For banks and financial institutions, embedded finance provides new ways for them to serve existing clients more efficiently. It reduces costs and increases revenue potential. As global trade becomes more digitized, and companies operate through electronic trade networks, the financial industry is positioned to unlock the power of instant payments and just-in-time credit.

It also opens up the opportunity for banks and financial institutions to serve their products through new distribution channels. They will be able to reach clients they previously couldn’t access, expanding their market and reducing risk. With embedded finance, banks gain access to contextual data (like order volumes and transaction frequencies) that helps them assess whether a business is creditworthy.

Instead of waiting days or weeks to evaluate a business, they can instantly understand a business’s financial health. By leveraging this data, they offer personalized financial products to thin-file customers while minimizing exposure to risk.

Building the future of embedded finance 

Looking ahead, the future is shifting from “Know your customer” to “Understand your customer”. Finance will be more context-drive, hyper-personalized and fluid. It will react to and shape consumer behavior.

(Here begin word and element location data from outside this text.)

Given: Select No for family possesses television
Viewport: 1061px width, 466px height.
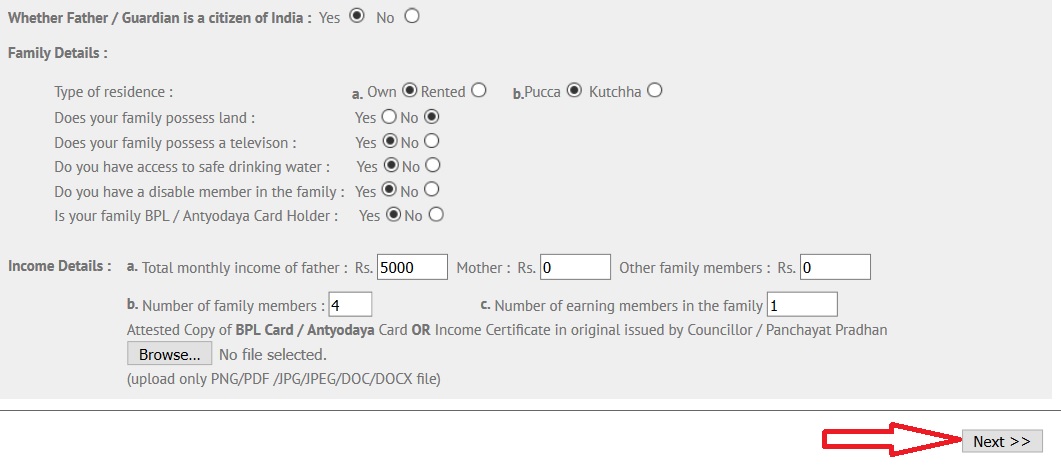Looking at the screenshot, I should click(431, 141).
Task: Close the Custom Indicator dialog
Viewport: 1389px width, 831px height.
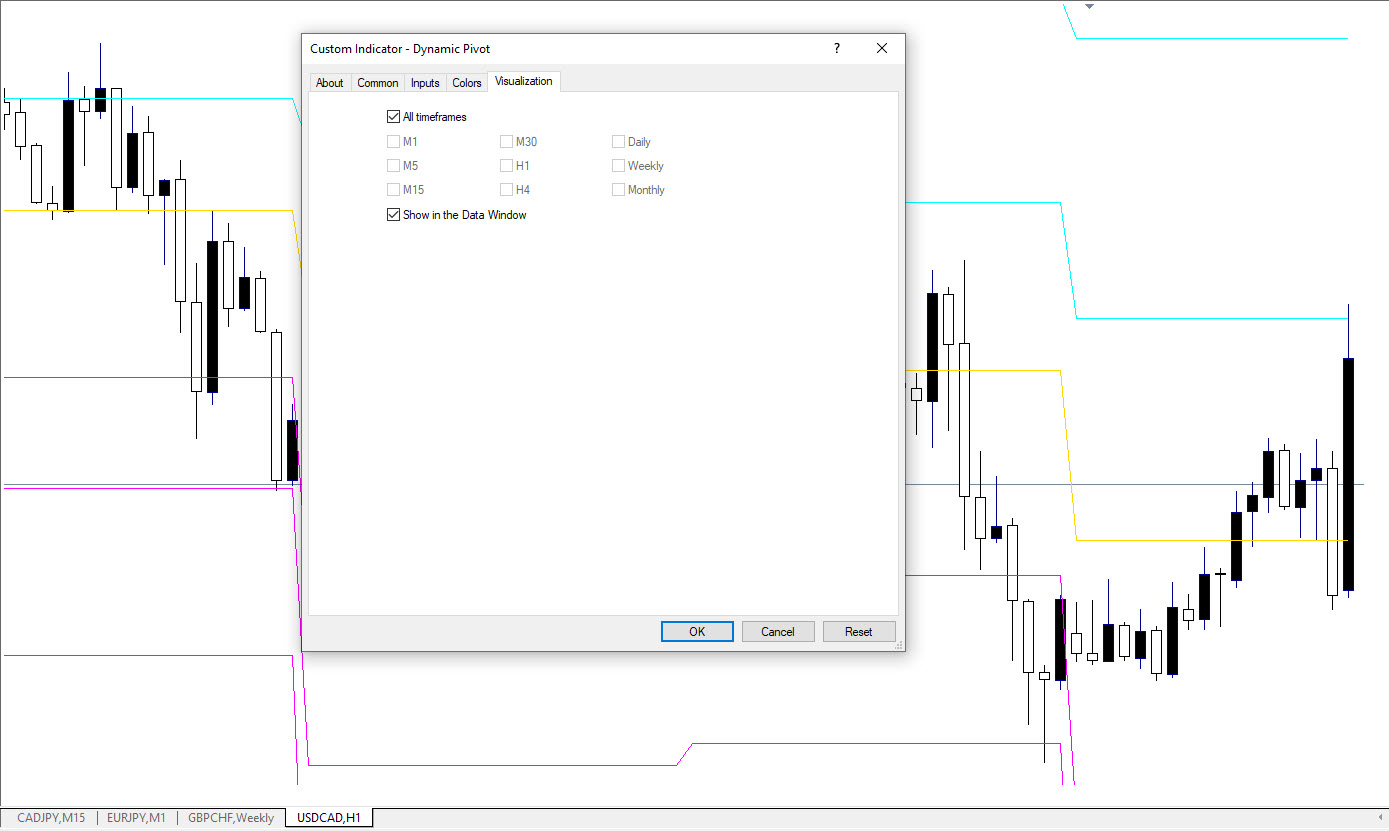Action: (881, 48)
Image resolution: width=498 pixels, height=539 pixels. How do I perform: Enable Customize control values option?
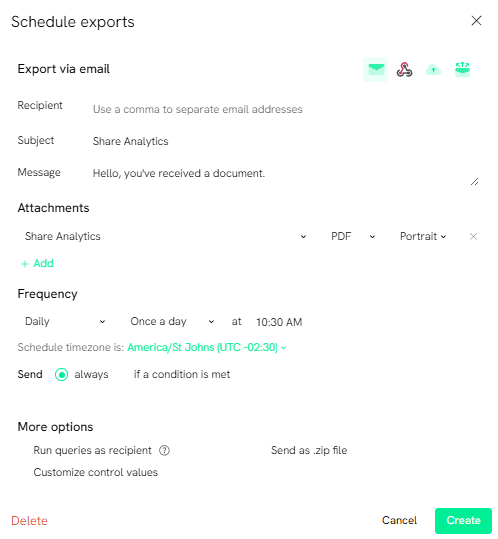(x=96, y=472)
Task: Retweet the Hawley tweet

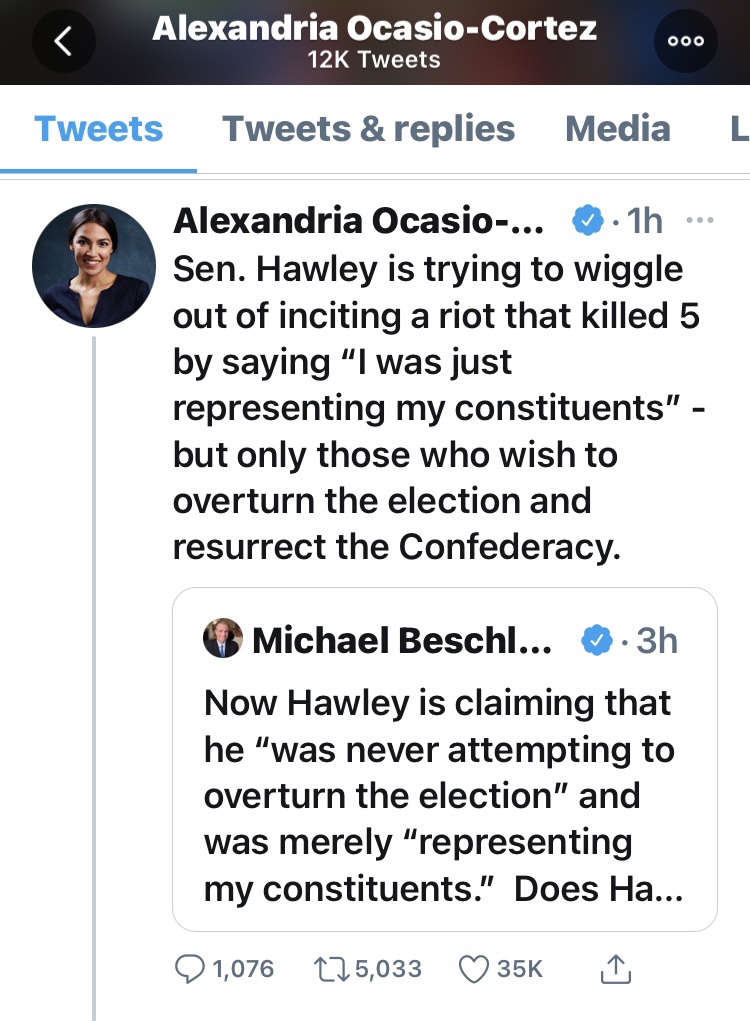Action: coord(328,968)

Imagine a train fare being automatically deducted immediately after a journey. Or a B2B payment automatically triggered as soon as goods are delivered to the warehouse and the receipt digitally signed.

Technology enables this, but strategy defines it.

Start with the customer’s goals: What do they want to achieve? What’s the quickest way to make that happen? Then remove the friction. With this, you can figure out what financial tools and data are necessary to build the experience around their needs.

And to bring it all together, partner with the right orchestrator to realize the full potential of embedded finance.